Lumateperone effective in schizophrenia
03 Feb 2020
byDr Margaret Shi
Lumateperone has demonstrated efficacy in improving symptoms of schizophrenia as well as a favourable safety profile in a recent phase III study.
“The unique pharmacologic mechanisms of lumateperone seem to confer antipsychotic efficacy with favourable safety and tolerability,” said the researchers. “The efficacy and safety profiles of lumateperone may differ in important ways from existing treatments for patients with schizophrenia.” [JAMA Psychiatry 2020, doi: 10.1001/jamapsychiatry.2019.4379]
Among 450 adult patients with schizophrenia experiencing an acute exacerbation of psychosis, lumateperone 42 mg demonstrated a statistically significant improvement in Positive and Negative Syndrome Scale (PANSS) total score from baseline to day 28 vs placebo (least-squares mean difference [LSMD], -4.2; 95 percent confidence interval [CI], -7.8 to -0.6; unadjusted p=0.02). The statistically significant differences in PANSS total score were observed from day 8 to day 28 of assessment.
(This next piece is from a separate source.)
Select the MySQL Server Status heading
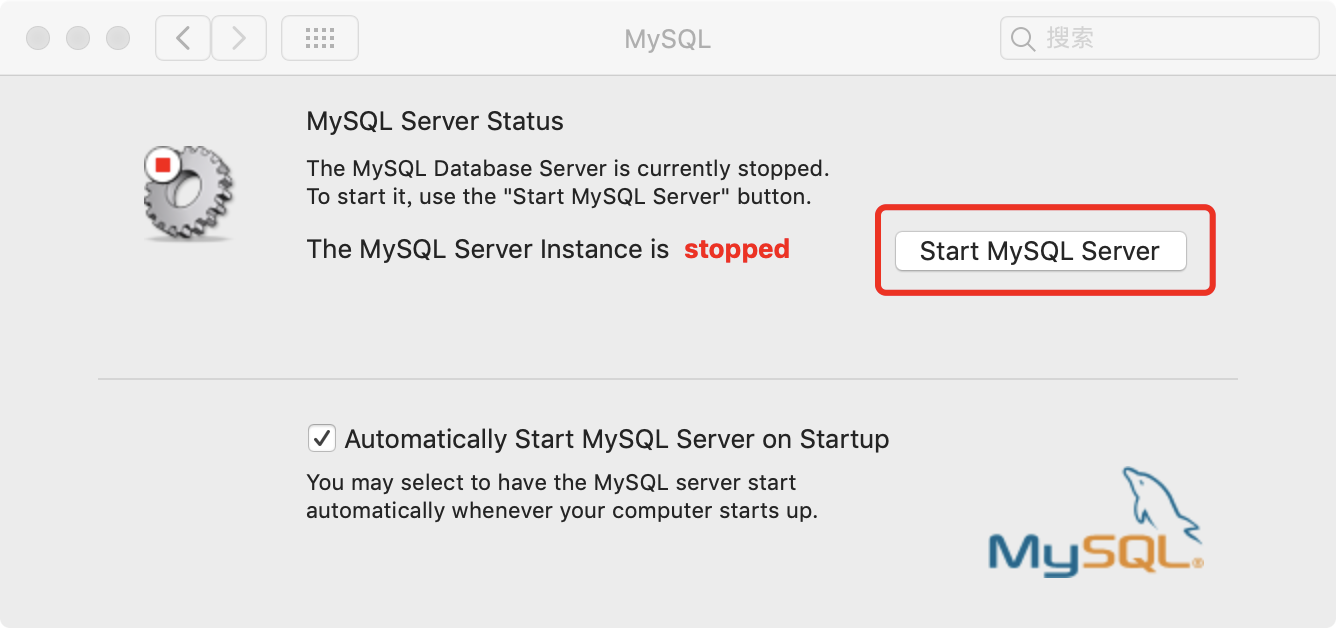 (x=435, y=122)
Treatment with lumateperone 42 mg and 28 mg demonstrated statistically significant improvements in Clinical Global Impression-Severity (CGI-S) central score from baseline to day 28 compared with placebo (42 mg: LSMD, -0.3; 95 percent CI, -0.5 to -0.1; p=0.003; 28 mg: LSMD, -0.2; 95 percent CI, -0.5 to 0.0; unadjusted p=0.02).
PANSS positive subscale score was improved with lumateperone 42 mg and 28 mg from baseline to day 28 compared with placebo (42 mg: LSMD, -1.7; 95 percent CI, -2.9 to -0.5; p=0.006; 28 mg: LSMD, -1.2; 95 percent CI, -2.4 to -0.1; p=0.04). There was, however, no significant improvement in PANSS negative subscale score with treatment.
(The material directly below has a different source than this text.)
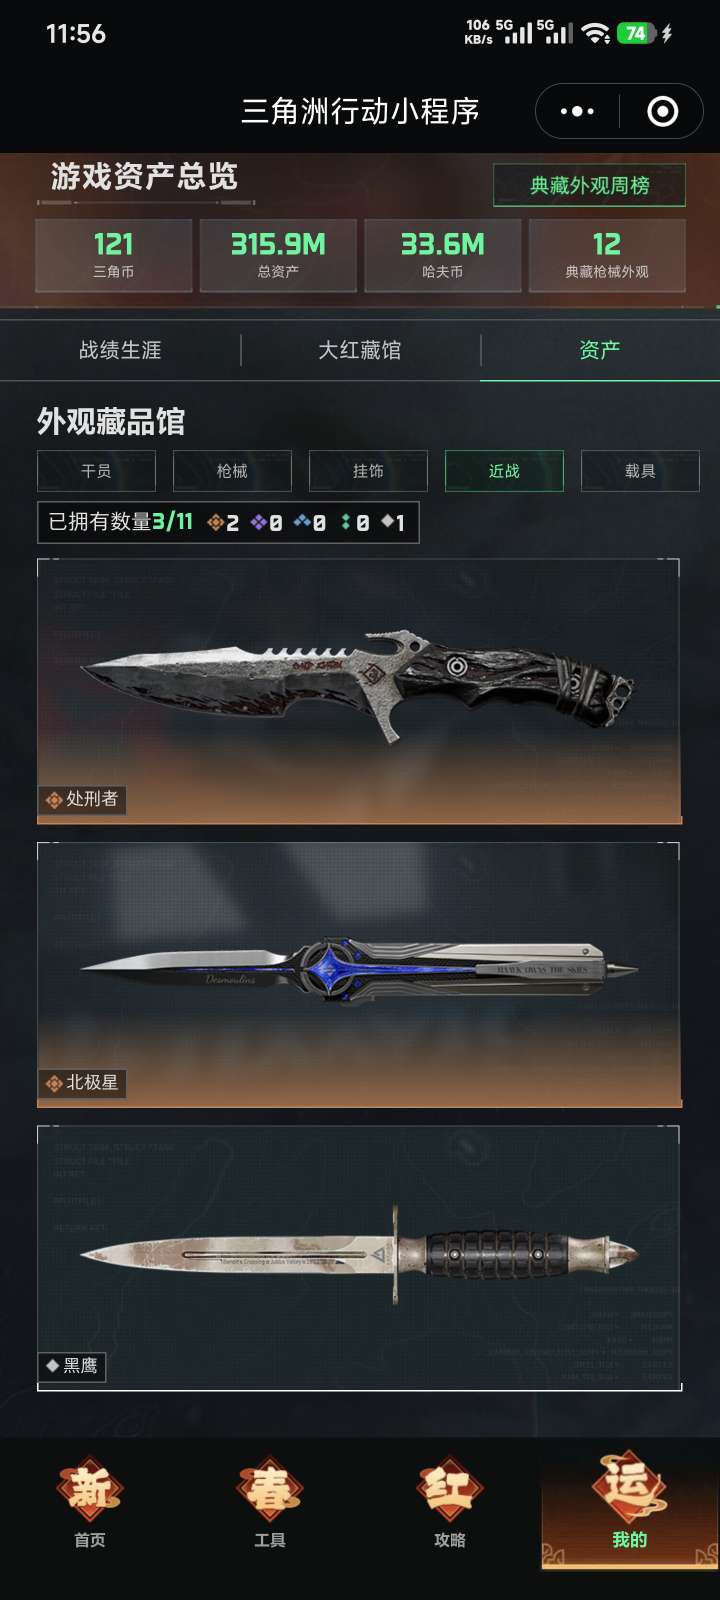This screenshot has height=1600, width=720.
Task: Open 工具 using the 春 icon
Action: 270,1502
In this randomized, double-blind, placebo-controlled, phase III clinical trial, 450 patients aged 18–60 years (mean, 42.4 years) with schizophrenia experiencing an acute exacerbation of psychosis were enrolled from 12 clinical trials in the US. Patients (male, 77.1 percent; mean baseline PANSS score, 89.8; mean baseline CGI-S score, 4.8) were randomized 1:1:1 (150 patients in each arm) to receive lumateperone 42 mg, lumateperone 28 mg, or placebo.
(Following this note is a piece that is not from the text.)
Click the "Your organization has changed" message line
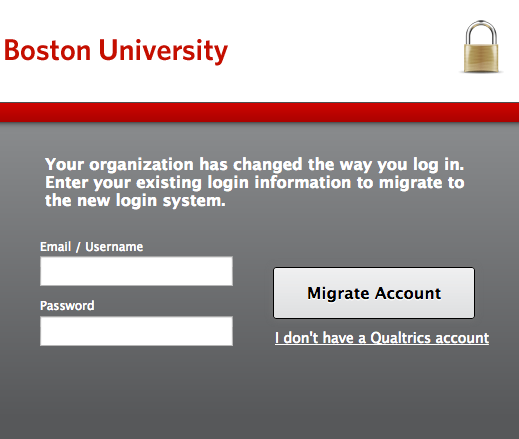click(x=255, y=165)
Lumateperone is the active free base form of the oral drug, lumateperone tosylate. In the trial, both lumateperone doses were well tolerated without clinically significant treatment-emergent adverse motor adverse effects or changes in cardio-metabolic or endocrine factors vs placebo. Somnolence was the most common adverse event in any treatment arm (42 mg: 17.3 percent; 28 mg: 11.3 percent; placebo: 4.0 percent).